A House Divided…

Not a political post, just thinking about firing up the EMS 2.0 machine again here in my home system.  This speech keeps coming to mind.

An excerpt from Senator Lincoln’s Speech to the Illinois Legislature in 1853:

If we could first know where we are, and whither we are tending, we could then better judge what to do, and how to do it.

We are now far into the fifth year, since a policy was initiated, with the avowed object, and confident promise, of putting an end to slavery agitation.

Under the operation of that policy, that agitation has not only, not ceased, but has constantly augmented.

In my opinion, it will not cease, until a crisis shall have been reached, and passed.

“A house divided against itself cannot stand.”

I believe this government cannot endure, permanently half slave and half free.

I do not expect the Union to be dissolved — I do not expect the house to fall — but I do expect it will cease to be divided.

It will become all one thing or all the other.”


Coast HP7R Rechargeable Flashlight Review

A few months back the kind folks at Coast Portland asked if I’d be willing to test out one of their flashlights at the firehouse.  Sadly I was still in an office and had little to no need for a flashlight.  Hoping buy tadalafil cialis things would change I told them my situation and they asked me to give them a shot as flashlights, not necessarily as firefighting flashlights.


I looked at their website and the HP7R immediately caught my eye.  Compact, LED and capable of being recharged from the wall, not just from a mount in the Captain’s buggy, meant versatility.

This flashlight is heavy duty.  She’ll put out 201 lumens for 7 hours 45 minutes on high and last almost 2 full days at 22 lumens.

For those of you that don’t speak flashlight, that means if you accidentally leave it on it’ll last a long time.  As someone who has eaten through more AAs than I’d care to share this was a big feature for me.

Even bigger was the ability to recharge the flashlight’s 2 Lithium Ion batteries as well as back them up with a standard alkaline battery cartridge that’ll take the AAAs.  Being able to quick change a battery for such a powerful flashlight is awesome.

Even more awesome is that I already have the charger.  The Lithium Ion batteries can be recharged with a micro USB connection, the same one I use to charge my phone and a number of other gadgets around the house.  This means no shortage of cables and cords, both AC and DC, but just in case you are an iPhone house, both adapters are included in the box. (as are the AAA batteries BTW)

And now the bad news:

This is not a good flashlight for being a Paramedic.
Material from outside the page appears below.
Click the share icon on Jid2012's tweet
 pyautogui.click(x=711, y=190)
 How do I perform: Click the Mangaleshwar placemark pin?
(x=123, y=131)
First, to cycle through the low and high light output modes, you have to cycle through a strobe feature that would make some emergency scenes downright dangerous.

Secondly, the beam focus is a slide in and out feature, not a twist to focus.  The slide focuses the beam and a slight twist “locks” it into place.  However, the lock is so weak it constantly gives way, especially when deploying it from the belt holster (also included).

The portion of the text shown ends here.